The Orange County Transportation Authority’s master rail plan would cost $4.4 billion and would be built in phases over 20 to 30 years. Express bus service would be expanded on new and existing car-pool lanes along with commuter rail service before the elevated guideway system would be built.

Commuter Rail

The plan provides for a dozen stations along 71 miles of track in Orange County at a cost of $311 million. Eight new commuter trains would be added to the nine trains currently running. New stations would be built in Buena Park, Irvine, Orange and Mission Viejo or Laguna Niguel. Rail service would be added between Riverside and Irvine and between Riverside and Los Angeles on existing track along the Riverside Freeway in Santa Ana Canyon.

Elevated Urban Rail

Phase One calls for 43 stations along 47 miles of track at a cost of $2.19 billion. Major stops would be in Irvine, at John Wayne Airport, Santa Ana and Anaheim. Officials will need to choose one of two routes between Anaheim and Los Angeles County’s Green Line serving Los Angeles International Airport.

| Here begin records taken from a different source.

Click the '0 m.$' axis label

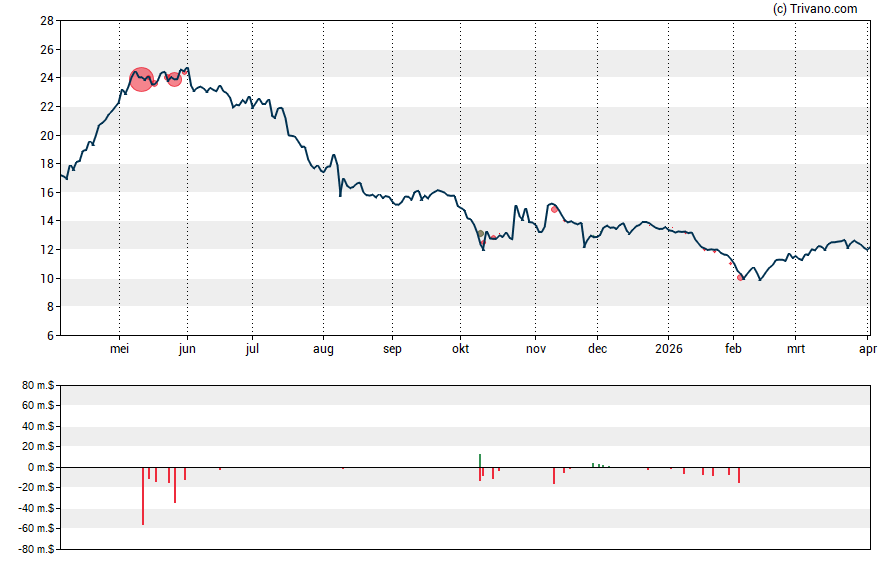coord(40,467)
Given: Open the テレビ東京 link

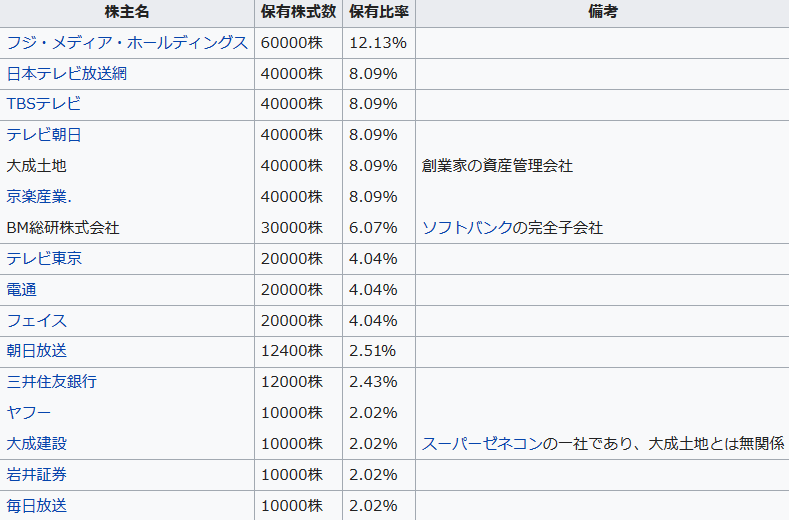Looking at the screenshot, I should click(44, 259).
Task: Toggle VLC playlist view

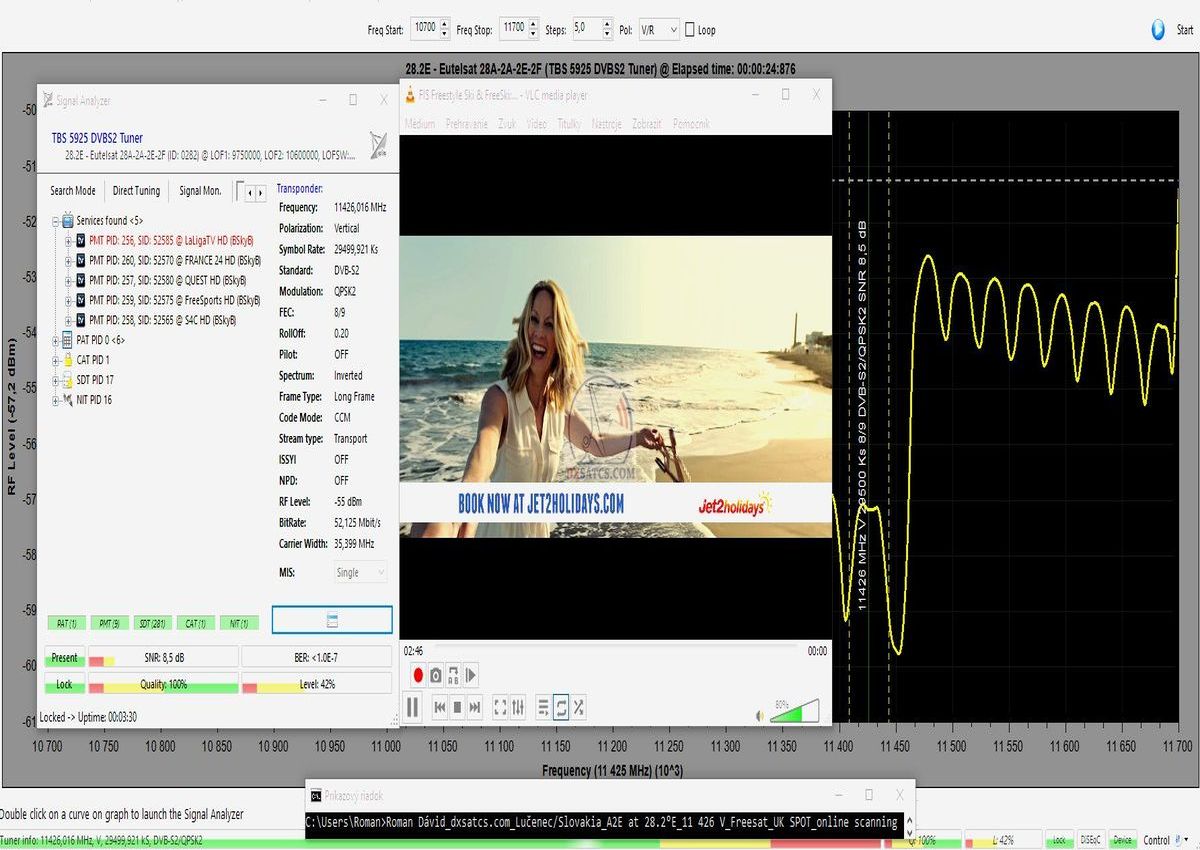Action: pos(543,707)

Phase Two would add about 40 miles and 24 to 27 additional stations at a cost of $1.91 billion. The elevated guideway would be extended to Brea in the north, to John Wayne Airport and San Juan Capistrano in the south and from the South Coast Plaza area to the Long Beach-Los Angeles Blue Line trolley either via the San Diego Freeway or a combination of the freeway and 7th Street in Long Beach.